Headache characteristics
Migraine headaches were diagnosed in 51 (31%) of the 162 participants, of whom 24 (15%) experienced an aura as well. Auras were visual in 18, vertigo in 11, and sensorimotor in 4; more than one type of aura was experienced by 13 participants. Autonomic symptoms such as redness or droopiness of eye, lacrimation and rhinorrhea were reported by 3 survivors while 20 experienced frequent nausea during a headache. No survivor reported syncope with their headaches. Episodic tension-type headaches were diagnosed in 49 (30%) survivors. In 76 survivors with headache, both migraine headaches and episodic tension-type headaches co-existed in 24 (15%) survivors and 18 (11%) survivors had chronic headaches; 10 had tension-type and 8 migraine type chronic headache.

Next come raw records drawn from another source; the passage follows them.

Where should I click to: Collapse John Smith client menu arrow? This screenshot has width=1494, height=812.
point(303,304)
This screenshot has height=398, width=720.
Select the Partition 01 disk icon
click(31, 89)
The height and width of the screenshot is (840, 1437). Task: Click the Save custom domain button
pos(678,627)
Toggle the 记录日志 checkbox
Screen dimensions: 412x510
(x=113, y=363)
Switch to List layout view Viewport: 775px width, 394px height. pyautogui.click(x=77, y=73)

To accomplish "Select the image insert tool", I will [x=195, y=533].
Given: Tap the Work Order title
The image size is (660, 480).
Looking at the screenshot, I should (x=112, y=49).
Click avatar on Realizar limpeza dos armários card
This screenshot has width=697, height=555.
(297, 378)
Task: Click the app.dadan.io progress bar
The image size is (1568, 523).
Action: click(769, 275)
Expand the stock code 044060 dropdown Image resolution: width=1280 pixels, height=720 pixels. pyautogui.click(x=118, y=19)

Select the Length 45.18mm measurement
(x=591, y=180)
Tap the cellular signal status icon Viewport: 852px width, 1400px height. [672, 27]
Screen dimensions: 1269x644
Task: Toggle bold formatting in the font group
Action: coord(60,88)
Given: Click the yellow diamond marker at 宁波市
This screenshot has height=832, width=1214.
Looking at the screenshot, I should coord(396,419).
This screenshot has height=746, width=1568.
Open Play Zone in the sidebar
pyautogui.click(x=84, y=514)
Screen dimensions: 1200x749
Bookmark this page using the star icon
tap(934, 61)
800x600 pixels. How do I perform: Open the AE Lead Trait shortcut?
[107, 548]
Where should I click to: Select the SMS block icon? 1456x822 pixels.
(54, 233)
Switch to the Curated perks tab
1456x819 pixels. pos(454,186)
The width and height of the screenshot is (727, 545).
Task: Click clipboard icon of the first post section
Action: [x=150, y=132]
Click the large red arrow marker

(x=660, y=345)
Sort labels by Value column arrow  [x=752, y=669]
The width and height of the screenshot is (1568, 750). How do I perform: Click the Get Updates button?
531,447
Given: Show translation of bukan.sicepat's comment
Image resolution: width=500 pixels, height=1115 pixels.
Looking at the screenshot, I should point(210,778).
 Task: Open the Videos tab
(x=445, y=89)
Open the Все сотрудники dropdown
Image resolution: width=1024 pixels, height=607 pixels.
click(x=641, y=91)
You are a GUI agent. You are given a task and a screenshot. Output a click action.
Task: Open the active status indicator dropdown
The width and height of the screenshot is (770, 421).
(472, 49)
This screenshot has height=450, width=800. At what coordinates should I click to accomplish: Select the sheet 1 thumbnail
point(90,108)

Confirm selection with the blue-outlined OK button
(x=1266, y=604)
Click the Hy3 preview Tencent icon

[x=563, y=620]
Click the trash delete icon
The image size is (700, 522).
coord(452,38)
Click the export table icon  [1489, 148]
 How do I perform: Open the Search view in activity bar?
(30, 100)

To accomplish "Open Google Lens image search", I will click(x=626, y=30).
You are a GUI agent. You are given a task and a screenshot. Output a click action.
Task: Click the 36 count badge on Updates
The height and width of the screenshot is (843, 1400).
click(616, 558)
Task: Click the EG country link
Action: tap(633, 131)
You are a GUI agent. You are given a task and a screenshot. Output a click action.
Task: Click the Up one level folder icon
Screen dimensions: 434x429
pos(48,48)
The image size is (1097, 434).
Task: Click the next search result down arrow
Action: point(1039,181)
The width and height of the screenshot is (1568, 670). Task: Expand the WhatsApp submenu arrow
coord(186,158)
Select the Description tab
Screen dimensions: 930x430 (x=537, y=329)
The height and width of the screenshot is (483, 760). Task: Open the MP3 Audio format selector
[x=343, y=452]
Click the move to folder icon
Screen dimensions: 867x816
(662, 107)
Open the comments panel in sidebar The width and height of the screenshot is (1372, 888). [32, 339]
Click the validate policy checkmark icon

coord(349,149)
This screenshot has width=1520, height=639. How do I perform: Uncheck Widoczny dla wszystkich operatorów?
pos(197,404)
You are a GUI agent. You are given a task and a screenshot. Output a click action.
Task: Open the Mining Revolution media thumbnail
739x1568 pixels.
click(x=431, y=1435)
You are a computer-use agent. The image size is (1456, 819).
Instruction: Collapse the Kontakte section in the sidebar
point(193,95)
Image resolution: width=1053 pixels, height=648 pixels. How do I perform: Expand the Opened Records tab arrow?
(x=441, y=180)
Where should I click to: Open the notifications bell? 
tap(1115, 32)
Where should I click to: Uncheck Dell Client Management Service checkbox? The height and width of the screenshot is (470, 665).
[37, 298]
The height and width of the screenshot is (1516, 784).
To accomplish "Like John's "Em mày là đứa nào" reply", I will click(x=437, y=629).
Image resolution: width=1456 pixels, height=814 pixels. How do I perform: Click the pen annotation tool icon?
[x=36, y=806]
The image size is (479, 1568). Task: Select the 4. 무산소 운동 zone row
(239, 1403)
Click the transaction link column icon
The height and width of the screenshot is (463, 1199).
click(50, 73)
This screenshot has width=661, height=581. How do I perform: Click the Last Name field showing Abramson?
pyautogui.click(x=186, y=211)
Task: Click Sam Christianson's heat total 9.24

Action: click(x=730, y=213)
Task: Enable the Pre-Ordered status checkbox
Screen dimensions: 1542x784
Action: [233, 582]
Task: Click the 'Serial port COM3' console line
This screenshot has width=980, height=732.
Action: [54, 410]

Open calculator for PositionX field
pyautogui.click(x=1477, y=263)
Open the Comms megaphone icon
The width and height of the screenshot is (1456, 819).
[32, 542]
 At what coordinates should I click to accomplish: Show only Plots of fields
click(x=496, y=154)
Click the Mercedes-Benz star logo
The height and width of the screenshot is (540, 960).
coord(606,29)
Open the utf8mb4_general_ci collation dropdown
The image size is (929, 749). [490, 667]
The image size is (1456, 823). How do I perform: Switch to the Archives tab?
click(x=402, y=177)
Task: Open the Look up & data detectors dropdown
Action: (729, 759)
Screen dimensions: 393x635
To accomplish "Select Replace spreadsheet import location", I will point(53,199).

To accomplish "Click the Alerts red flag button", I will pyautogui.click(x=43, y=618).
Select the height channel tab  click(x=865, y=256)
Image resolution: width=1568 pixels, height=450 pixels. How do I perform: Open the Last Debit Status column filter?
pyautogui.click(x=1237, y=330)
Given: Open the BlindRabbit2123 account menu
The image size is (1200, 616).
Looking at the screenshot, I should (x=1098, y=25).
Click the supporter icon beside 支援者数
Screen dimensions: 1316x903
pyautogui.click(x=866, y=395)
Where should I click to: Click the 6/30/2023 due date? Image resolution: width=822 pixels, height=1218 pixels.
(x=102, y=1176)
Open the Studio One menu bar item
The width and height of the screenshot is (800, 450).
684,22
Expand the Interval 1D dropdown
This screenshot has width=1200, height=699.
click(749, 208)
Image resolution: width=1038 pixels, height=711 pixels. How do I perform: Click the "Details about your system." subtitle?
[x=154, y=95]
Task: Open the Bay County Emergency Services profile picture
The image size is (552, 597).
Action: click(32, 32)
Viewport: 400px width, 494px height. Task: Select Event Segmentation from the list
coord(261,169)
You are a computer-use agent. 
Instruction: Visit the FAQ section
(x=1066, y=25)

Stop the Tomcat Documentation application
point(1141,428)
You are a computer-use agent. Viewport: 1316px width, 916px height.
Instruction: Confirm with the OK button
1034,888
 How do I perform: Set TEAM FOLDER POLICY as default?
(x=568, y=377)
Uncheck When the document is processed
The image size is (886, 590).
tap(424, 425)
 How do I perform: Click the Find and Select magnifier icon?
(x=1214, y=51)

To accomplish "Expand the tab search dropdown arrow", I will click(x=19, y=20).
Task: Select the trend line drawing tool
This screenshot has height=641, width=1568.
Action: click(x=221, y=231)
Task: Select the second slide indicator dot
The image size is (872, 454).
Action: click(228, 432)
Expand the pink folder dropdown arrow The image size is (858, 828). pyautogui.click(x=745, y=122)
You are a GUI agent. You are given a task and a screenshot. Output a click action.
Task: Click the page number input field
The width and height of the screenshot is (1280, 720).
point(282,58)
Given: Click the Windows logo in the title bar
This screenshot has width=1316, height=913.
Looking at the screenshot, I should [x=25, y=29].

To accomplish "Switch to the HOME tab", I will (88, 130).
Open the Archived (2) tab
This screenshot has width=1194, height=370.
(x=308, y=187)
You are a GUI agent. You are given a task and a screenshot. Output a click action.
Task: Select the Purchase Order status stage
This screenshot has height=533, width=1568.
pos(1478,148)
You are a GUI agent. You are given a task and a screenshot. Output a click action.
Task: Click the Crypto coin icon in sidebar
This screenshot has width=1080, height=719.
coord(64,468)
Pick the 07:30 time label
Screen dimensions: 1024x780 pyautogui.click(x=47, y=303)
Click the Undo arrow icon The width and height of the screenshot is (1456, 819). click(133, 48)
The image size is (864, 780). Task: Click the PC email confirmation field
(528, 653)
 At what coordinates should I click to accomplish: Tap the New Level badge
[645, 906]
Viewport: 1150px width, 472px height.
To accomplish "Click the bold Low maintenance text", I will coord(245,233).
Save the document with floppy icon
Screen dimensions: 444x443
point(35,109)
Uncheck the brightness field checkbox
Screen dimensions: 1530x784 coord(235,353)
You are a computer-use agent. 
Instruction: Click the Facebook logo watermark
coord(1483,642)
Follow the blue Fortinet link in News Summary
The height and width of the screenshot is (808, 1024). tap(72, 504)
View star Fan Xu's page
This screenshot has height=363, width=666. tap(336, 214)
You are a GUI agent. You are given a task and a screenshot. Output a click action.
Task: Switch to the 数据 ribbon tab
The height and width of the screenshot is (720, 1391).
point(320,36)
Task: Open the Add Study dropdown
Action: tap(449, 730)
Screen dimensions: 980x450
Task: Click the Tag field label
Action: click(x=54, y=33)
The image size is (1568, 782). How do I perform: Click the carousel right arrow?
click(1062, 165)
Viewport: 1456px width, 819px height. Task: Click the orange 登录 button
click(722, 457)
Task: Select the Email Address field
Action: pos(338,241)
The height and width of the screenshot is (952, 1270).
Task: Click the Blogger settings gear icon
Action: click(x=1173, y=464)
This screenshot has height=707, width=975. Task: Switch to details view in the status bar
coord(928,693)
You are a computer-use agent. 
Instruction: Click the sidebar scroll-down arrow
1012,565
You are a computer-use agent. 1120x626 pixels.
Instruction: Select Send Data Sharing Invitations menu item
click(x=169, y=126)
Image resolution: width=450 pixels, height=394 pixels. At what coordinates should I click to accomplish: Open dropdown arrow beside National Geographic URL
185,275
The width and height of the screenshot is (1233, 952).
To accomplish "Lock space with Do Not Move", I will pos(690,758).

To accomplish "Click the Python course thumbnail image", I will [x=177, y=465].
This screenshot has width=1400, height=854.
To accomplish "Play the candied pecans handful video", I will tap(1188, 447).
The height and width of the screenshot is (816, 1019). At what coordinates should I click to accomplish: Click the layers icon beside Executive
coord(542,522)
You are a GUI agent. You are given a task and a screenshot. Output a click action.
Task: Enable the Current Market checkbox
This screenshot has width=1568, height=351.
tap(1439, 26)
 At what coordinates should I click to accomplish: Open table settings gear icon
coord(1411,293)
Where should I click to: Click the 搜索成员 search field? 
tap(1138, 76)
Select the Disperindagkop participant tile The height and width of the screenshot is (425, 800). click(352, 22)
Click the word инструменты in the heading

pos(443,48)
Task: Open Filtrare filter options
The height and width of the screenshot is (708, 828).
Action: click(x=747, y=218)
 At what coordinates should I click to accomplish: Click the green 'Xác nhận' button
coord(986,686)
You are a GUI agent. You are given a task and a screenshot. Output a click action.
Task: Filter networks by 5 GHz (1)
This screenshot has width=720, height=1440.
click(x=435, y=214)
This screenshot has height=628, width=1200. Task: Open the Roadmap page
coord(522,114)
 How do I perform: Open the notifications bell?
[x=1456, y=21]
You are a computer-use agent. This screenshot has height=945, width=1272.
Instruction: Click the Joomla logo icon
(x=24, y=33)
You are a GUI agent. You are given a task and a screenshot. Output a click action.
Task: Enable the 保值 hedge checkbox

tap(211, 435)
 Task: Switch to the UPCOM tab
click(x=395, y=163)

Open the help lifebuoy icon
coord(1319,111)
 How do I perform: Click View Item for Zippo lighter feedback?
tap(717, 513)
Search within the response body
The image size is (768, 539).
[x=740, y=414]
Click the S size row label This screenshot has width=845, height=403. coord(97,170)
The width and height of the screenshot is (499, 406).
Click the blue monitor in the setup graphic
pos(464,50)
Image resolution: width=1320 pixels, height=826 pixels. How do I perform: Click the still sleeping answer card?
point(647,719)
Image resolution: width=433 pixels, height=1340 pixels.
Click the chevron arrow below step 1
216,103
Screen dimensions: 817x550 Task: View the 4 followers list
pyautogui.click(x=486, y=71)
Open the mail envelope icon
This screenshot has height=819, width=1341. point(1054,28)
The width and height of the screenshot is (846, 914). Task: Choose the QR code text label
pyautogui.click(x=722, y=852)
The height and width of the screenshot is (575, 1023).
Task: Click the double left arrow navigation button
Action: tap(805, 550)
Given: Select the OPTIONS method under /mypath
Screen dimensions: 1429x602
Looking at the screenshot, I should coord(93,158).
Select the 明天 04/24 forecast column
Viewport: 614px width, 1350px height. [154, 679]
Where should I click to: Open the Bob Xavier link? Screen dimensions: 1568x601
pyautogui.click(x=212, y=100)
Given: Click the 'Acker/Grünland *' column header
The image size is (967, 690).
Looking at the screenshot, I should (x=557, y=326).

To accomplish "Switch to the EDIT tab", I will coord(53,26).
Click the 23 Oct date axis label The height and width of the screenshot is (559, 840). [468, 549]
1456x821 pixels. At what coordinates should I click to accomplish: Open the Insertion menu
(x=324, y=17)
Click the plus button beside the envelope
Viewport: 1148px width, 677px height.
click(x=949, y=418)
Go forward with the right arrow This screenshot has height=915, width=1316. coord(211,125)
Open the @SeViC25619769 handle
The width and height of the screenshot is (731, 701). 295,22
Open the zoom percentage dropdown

Headache lasted less than 4 hours when not using abortive treatment in 55 survivors (72% of headache patients). Non-steroidal anti-inflammatory drugs for abortive treatment were used by 49 participants: acetaminophen by 46, triptans by 3, and other over-the-counter medications by 6; bed rest was additionally employed by 65. With abortive treatment, 59 (78% of headache survivors) reported resolution within 2 hours of headache onset.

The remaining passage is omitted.